Task
Take the line that contains "Sports (382, 130)" as the first line and the last line of the records as the end. Please set down everything in that range exactly.

Material provided
● ● ● ● ●
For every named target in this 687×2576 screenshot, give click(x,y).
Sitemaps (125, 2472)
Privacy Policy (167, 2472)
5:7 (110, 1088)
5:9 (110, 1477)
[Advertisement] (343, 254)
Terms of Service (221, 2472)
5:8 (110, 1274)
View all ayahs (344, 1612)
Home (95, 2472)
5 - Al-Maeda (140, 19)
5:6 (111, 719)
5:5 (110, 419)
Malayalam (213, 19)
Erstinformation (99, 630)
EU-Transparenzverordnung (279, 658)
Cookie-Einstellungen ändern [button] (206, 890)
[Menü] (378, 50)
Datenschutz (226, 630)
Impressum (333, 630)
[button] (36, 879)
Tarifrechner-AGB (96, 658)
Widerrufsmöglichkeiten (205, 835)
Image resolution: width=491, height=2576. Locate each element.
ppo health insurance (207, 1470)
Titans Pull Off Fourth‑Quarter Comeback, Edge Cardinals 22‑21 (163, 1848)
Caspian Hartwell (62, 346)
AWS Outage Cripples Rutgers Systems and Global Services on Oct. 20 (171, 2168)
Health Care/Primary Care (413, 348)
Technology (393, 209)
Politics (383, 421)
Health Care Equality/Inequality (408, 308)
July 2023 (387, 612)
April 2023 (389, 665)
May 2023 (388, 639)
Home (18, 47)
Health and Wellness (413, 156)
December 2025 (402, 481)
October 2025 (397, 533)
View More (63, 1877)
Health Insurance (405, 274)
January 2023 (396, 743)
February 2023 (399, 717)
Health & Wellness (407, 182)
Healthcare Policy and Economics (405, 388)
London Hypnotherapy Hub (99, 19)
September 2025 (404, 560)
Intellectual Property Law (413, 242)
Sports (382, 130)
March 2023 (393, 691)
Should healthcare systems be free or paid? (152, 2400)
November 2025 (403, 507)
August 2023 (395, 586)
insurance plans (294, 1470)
● ● ● ● ●
Exercise response
Sports (382, 130)
March 2023 (393, 691)
Should healthcare systems be free or paid? (152, 2400)
November 2025 (403, 507)
August 2023 (395, 586)
insurance plans (294, 1470)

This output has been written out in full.